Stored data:

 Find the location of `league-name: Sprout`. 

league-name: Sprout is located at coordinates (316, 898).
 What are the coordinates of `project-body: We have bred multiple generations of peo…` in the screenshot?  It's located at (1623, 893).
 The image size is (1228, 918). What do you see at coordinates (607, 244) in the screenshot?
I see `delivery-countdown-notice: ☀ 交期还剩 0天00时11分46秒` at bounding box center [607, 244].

TASK ITEM
Repeat the data above word for word, keeping every line and character unchanged.

THE ANSWER
 Find the location of `league-name: Sprout`. 

league-name: Sprout is located at coordinates (316, 898).
 What are the coordinates of `project-body: We have bred multiple generations of peo…` in the screenshot?  It's located at (1623, 893).
 The image size is (1228, 918). What do you see at coordinates (607, 244) in the screenshot?
I see `delivery-countdown-notice: ☀ 交期还剩 0天00时11分46秒` at bounding box center [607, 244].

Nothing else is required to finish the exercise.